### SET PROBLEM
Transcribe the data below line for line, omitting the pictures from your answer.

### EXTRACTED DATA
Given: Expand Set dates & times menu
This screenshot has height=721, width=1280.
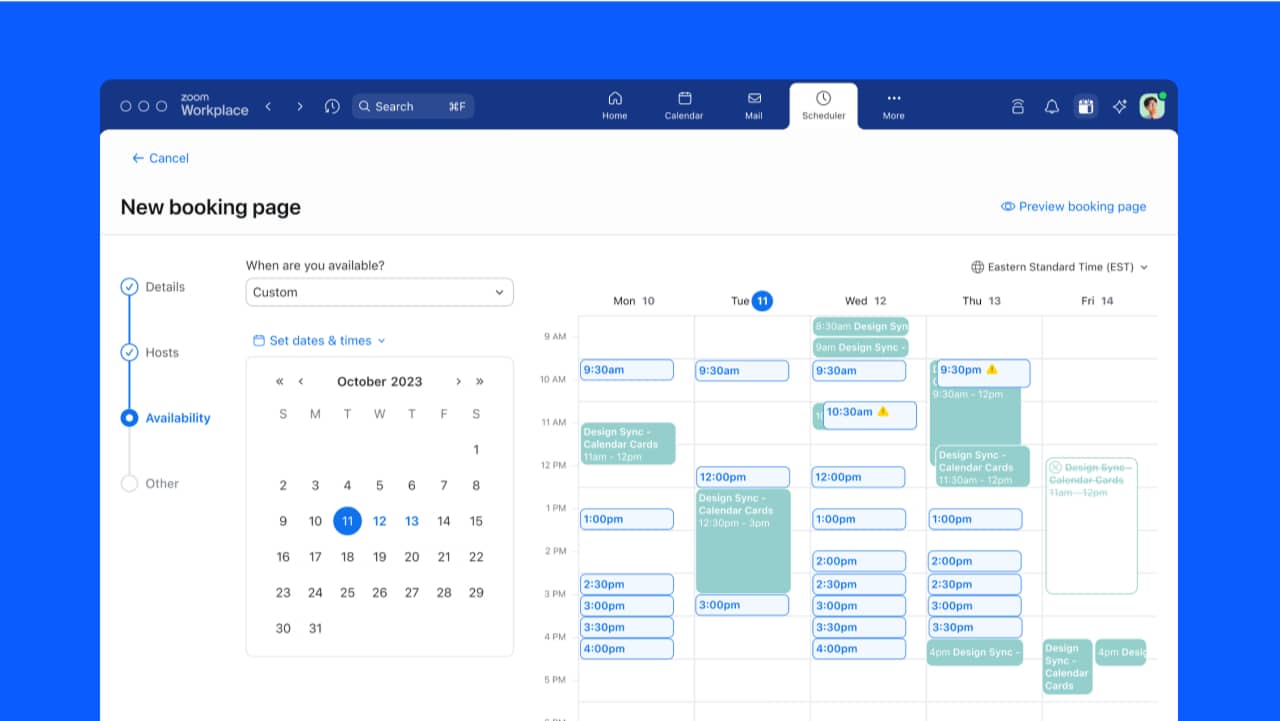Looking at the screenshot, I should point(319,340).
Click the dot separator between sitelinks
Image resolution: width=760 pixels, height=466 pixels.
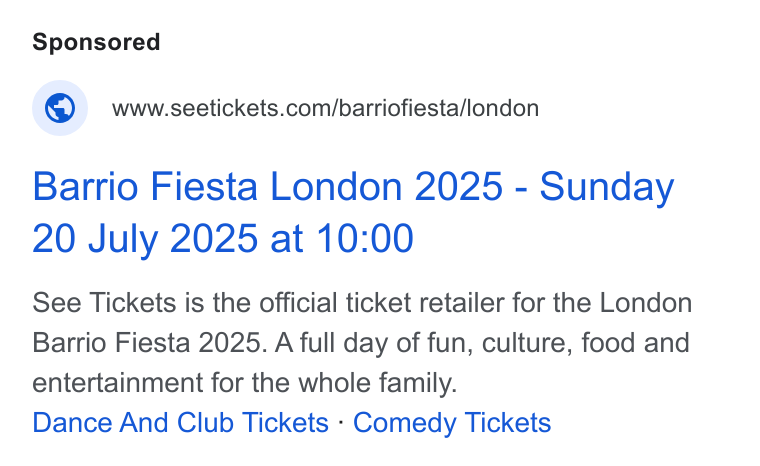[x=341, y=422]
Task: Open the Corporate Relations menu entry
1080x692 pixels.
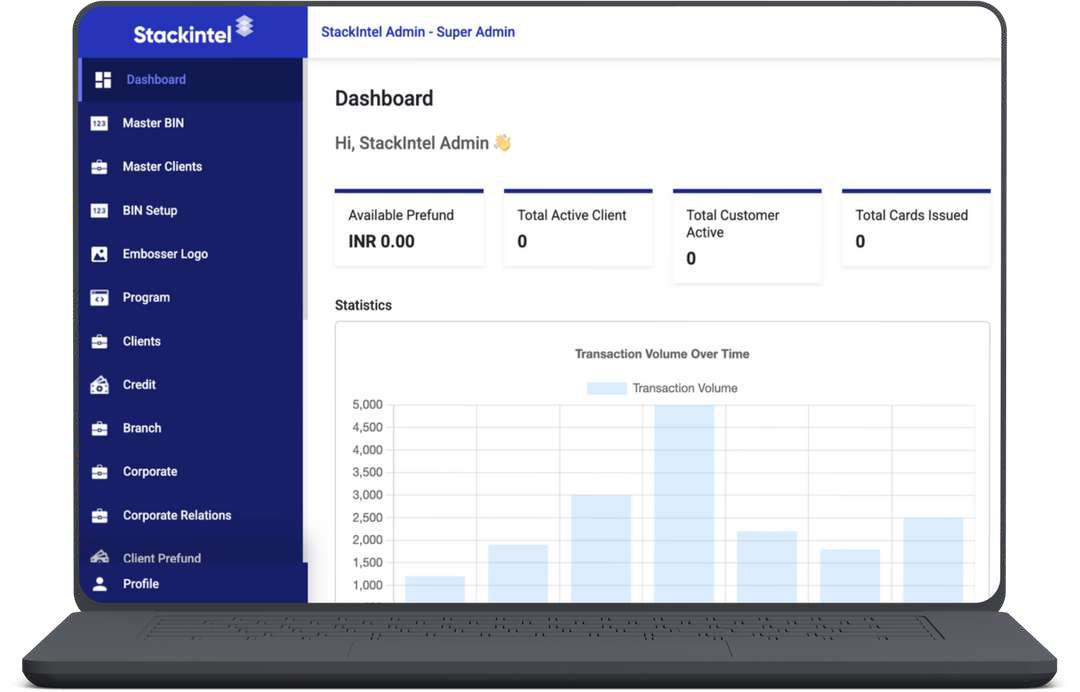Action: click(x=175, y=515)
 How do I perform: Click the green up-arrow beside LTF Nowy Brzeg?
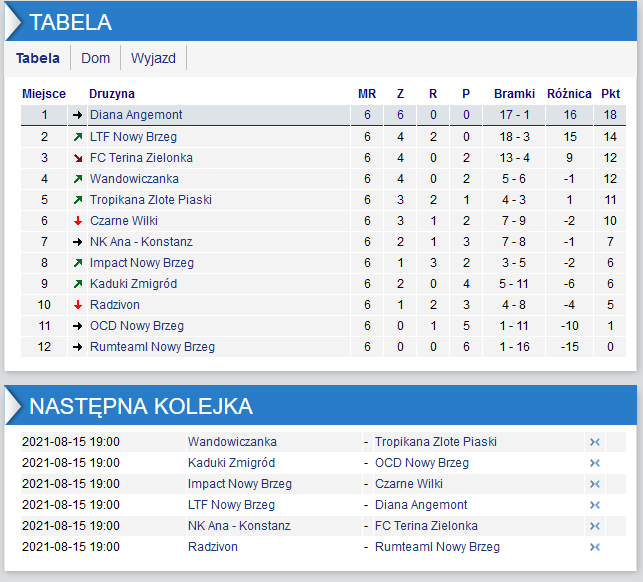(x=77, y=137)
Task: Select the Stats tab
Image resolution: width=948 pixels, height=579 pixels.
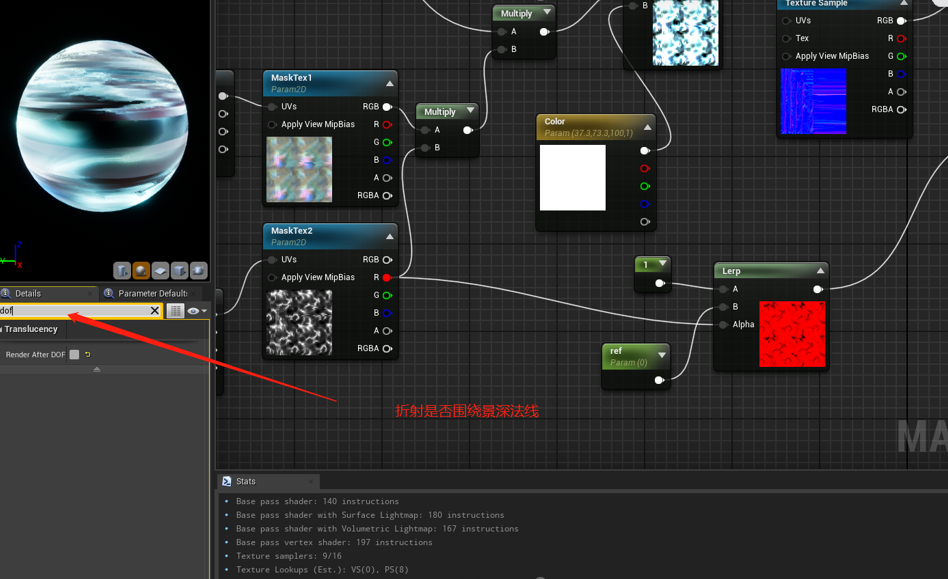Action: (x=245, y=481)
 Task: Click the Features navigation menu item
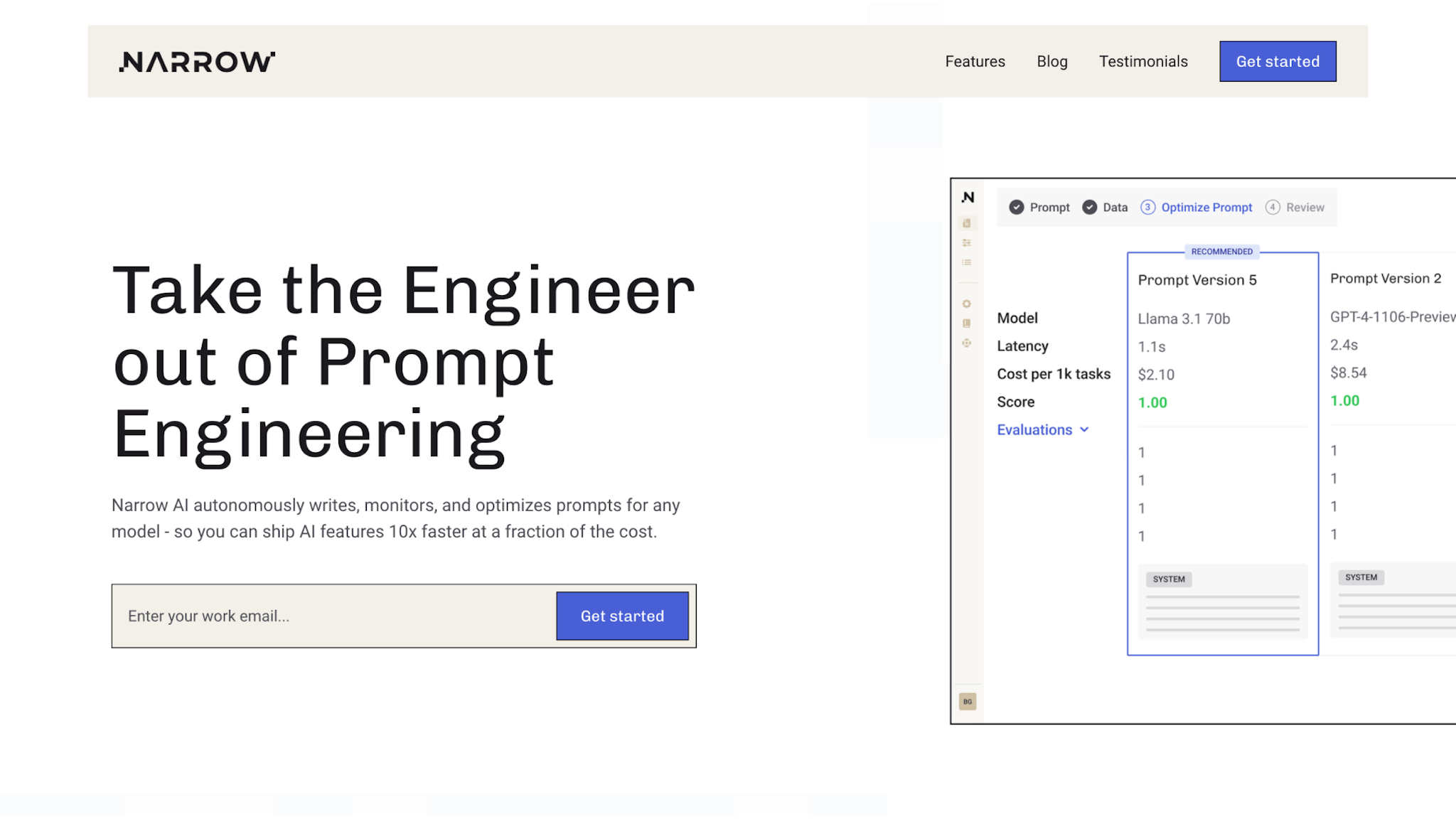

### REPLY TO THE TASK
Given: Expand Set dates & times menu
This screenshot has height=721, width=1280.
Looking at the screenshot, I should point(319,340).
Click the dot separator between sitelinks
Image resolution: width=760 pixels, height=466 pixels.
[x=341, y=422]
Task: Open the Corporate Relations menu entry
1080x692 pixels.
Action: click(x=175, y=515)
 How do I perform: Click the green up-arrow beside LTF Nowy Brzeg?
(x=77, y=137)
Task: Select the Stats tab
Image resolution: width=948 pixels, height=579 pixels.
Action: (x=245, y=481)
 Task: Click the Features navigation menu item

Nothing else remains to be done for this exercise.